Previous research data has suggested that cyclooxygenase 2 is involved in the development of non-melanoma skin cancers. In animal models, the cyclooxygenase 2 inhibitor celecoxib, better known by its brand name Celebrex, inhibits the development of ultraviolet-induced pre-malignant skin papillomas, which are thought to correspond to actinic keratoses, the pre-malignant precursor of non-melanoma skin cancers
Currently, celecoxib is used to relieve pain, tenderness, swelling and stiffness caused by osteoarthritis, rheumatoid arthritis and spinal arthritis. It also is can be used off-label to treat painful menstrual periods and pain from other causes and is used to reduce the number of polyps in the colon and rectum in patients with familial adenomatous polyposis. Celecoxib is in a class of NSAIDs called COX-2 inhibitors.
The double-blind, placebo-controlled trial looked at 240 subjects ages 37 to 87 years with 10 to 40 actinic keratoses at eight U.S. academic medical centers during an 11-month period.
At nine months after randomization, there was no difference in the incidence of new actinic keratoses developed between the placebo group and those receiving celecoxib, which was the primary endpoint of the study. However, compared with the placebo, celecoxib when looked at duing the 11-month visit was highly effective in preventing nonmelanoma skin cancers from developing in subjects who had large numbers of actinic keratoses.
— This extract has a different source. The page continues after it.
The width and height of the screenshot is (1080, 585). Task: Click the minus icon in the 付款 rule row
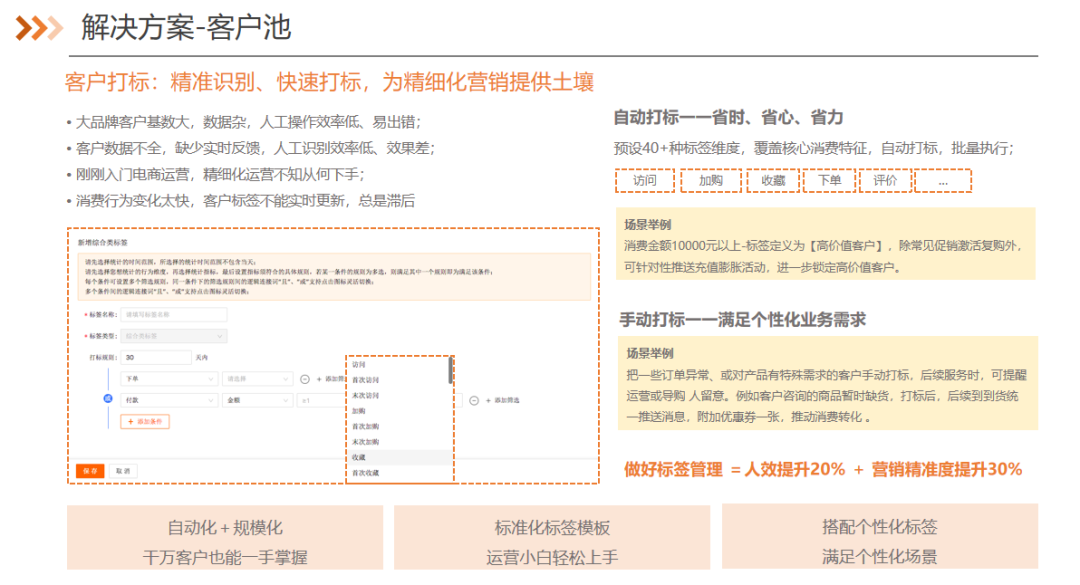474,400
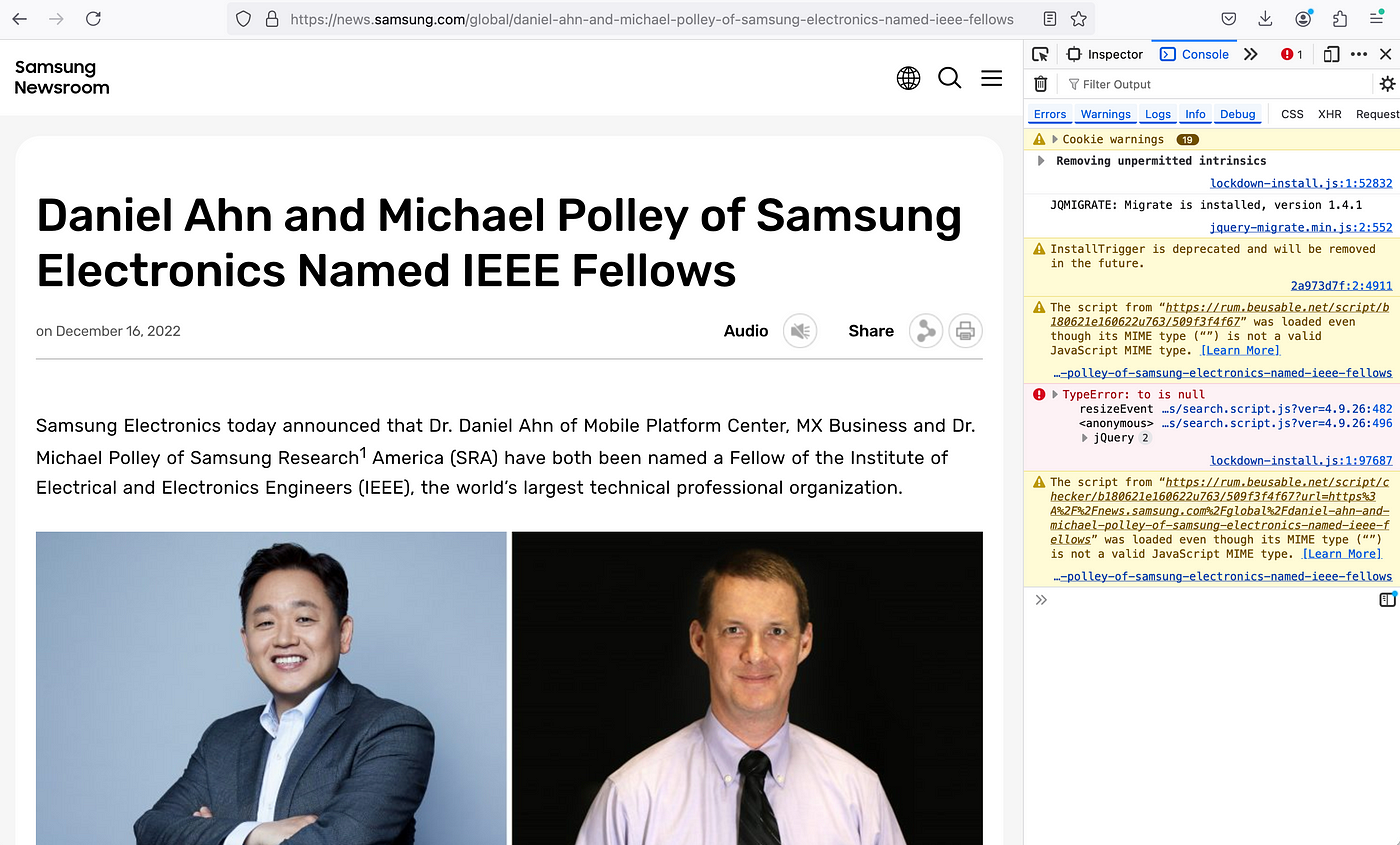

“While celecoxib was not effective in preventing new actinic keratoses the study raises the possibility that the drug is effective in preventing cancer from developing from the precancerous actinic keratoses lesions,” Elmets said.
Future studies are planned to establish if other NSAIDs have the same properties as Celebrex as skin-cancer chemopreventive agents. Topical NSAIDs also are being investigated to determine if they can be used to prevent skin cancers.